Table of Contents
Generated by Microsoft Designer
TLDR
- At LINE Taiwan, we decided to upgrade Loki using a canary deployment strategy.
- Replaced Promtail with Vector to handle logs and send them to Loki.
- Used Vector to replicate real traffic to the new Loki, helping us adjust Loki configurations.
- Improved Loki labels with Vector, significantly enhancing Loki's performance.
- Ultimately saved nearly 70% in machine costs, minimizing backend storage burden.
Background
Observability Platform
LINE Taiwan's observability platform primarily uses the Grafana ecosystem, utilizing Grafana as a dashboard and a medium for searching logs, metrics, and traces. For metrics, we use a Prometheus API-compatible system provided by the company. For logs, we use a self-built Loki cluster, and for traces, we use a self-built Tempo cluster.
At that time, our Loki cluster version was 2.8, deployed using the grafana/loki-distributed
helm chart, with backend storage using an S3 API-compatible Object Storage system provided by the company. Notably, we set up 10 sharding buckets according to the Loki config to distribute bucket traffic. The Loki's cache used the company's Redis Service. Due to the numerous projects and teams, we enabled the multi-tenant setting.
Loki Upgrade
At the end of last year, the SRE team planned to upgrade the Loki cluster to version 3.3. By then, Loki had an officially maintained grafana/loki
helm chart, and the installation documentation directly used this helm chart for installation, no longer relying on the community-maintained grafana/loki-distributed
helm chart. The official Loki documentation also mentioned how to migrate from the grafana/loki-distributed
helm chart to the grafana/loki
helm chart, suggesting that the old helm chart would be deprecated. After reviewing the official migration process, we found it inconvenient to implement. Considering various factors and the sufficient resources of the observability cluster, we decided to build a second new Loki cluster using the grafana/loki
helm chart, hoping to solve the existing Loki issues through new architecture, processes, and configurations.

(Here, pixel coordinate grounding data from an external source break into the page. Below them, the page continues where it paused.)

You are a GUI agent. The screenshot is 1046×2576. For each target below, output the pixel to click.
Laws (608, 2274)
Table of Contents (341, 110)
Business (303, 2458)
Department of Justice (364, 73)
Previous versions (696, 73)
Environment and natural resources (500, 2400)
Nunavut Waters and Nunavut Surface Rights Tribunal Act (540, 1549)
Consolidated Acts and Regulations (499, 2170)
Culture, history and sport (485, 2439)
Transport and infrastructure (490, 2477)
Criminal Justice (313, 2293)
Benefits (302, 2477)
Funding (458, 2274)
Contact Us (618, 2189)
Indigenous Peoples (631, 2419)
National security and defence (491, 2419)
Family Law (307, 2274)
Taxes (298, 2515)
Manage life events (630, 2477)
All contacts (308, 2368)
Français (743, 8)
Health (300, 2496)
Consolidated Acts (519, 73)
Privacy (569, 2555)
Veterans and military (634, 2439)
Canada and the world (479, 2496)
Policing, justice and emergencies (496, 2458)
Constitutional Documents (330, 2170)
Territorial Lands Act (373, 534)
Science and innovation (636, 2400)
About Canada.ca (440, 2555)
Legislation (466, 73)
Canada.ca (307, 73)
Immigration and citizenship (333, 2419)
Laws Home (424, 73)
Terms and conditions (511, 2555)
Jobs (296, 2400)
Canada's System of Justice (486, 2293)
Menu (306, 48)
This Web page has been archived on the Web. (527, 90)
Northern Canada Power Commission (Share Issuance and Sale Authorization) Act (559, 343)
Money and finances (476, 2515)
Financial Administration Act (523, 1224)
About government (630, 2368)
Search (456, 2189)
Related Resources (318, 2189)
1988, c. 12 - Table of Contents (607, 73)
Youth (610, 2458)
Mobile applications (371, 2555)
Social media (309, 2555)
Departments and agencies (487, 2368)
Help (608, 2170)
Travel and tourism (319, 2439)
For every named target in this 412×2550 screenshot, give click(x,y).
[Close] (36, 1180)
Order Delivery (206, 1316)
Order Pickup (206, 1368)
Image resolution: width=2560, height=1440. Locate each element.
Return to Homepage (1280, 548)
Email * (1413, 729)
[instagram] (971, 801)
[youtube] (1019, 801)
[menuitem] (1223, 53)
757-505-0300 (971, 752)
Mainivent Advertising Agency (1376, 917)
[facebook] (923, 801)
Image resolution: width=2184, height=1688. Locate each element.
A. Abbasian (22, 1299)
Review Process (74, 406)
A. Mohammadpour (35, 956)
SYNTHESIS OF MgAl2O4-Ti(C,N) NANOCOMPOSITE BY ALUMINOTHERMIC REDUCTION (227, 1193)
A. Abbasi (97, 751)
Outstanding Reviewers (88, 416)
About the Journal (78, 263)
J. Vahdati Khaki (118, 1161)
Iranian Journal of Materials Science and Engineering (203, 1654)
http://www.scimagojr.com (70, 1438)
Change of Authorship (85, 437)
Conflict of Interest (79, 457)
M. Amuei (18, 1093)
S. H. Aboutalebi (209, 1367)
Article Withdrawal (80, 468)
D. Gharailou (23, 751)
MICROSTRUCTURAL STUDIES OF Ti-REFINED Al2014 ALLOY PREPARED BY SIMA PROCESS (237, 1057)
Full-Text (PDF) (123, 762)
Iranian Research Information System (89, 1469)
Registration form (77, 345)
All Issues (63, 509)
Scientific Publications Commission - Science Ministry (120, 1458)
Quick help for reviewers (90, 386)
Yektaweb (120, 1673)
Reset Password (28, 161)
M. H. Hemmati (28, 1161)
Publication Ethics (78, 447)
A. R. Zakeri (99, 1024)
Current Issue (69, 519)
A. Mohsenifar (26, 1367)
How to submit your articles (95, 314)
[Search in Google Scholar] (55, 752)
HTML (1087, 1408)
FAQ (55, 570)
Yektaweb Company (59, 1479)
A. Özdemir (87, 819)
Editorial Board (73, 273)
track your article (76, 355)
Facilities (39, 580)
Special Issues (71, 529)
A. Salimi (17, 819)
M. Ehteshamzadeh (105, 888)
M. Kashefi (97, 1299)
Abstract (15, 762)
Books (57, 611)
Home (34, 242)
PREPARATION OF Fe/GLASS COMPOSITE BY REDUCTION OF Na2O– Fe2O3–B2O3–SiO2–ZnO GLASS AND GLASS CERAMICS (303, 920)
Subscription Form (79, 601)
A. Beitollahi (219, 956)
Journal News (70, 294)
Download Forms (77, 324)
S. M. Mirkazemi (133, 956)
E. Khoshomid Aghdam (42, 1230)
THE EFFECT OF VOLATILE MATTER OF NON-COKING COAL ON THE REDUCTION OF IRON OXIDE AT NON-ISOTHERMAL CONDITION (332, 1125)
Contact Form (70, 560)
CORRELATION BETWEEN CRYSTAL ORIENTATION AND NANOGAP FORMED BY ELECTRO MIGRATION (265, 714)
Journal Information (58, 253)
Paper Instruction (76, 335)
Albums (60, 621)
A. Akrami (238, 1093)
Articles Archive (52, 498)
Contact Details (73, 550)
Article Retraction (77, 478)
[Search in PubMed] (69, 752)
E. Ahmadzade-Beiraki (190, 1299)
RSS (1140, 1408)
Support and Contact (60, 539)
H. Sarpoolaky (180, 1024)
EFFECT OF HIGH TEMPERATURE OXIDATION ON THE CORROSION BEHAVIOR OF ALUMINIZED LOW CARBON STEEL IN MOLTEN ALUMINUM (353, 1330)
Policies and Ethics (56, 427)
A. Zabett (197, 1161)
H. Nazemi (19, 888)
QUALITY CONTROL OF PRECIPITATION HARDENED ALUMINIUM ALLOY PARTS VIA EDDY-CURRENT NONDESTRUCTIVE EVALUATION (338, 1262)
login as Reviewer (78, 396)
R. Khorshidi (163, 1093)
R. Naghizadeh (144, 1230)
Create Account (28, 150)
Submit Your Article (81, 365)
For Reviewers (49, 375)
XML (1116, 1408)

When designing the migration process, we aimed to let the new Loki cluster handle production traffic directly and tune Loki's configuration during the process. Once the performance tuning was satisfactory, we could gradually announce it for beta and production use. Therefore, designing a smooth migration process was our primary goal, which is the focus of this article. Detailed Loki configuration adjustments will be discussed in the next article.
Method
Migrating from Promtail to Vector
As mentioned earlier, we wanted to run two Loki clusters concurrently during the migration, both receiving the same logs, which required effort on the log collector side. At that time, we used Grafana's Promtail. Although Promtail could set a second Loki endpoint, its configuration was hard to maintain, and the official documentation stated that Promtail was no longer accepting updates, focusing instead on the development of Alloy.
When considering which log collector to replace, we evaluated the following needs:
- Properly collect Kubernetes logs with basic k8s metadata.
- Allow sending logs to Loki.
- Perform basic log processing, such as masking sensitive data or adjusting Loki labels.
Although Alloy met these requirements and we had used it in other scenarios, we recalled that our lead mentioned Vector was popular. After evaluating its features, we found it not only met our current needs, but also had the following advantages:
- Developed in Rust, requiring fewer resources to run compared to Promtail or Alloy developed in Golang.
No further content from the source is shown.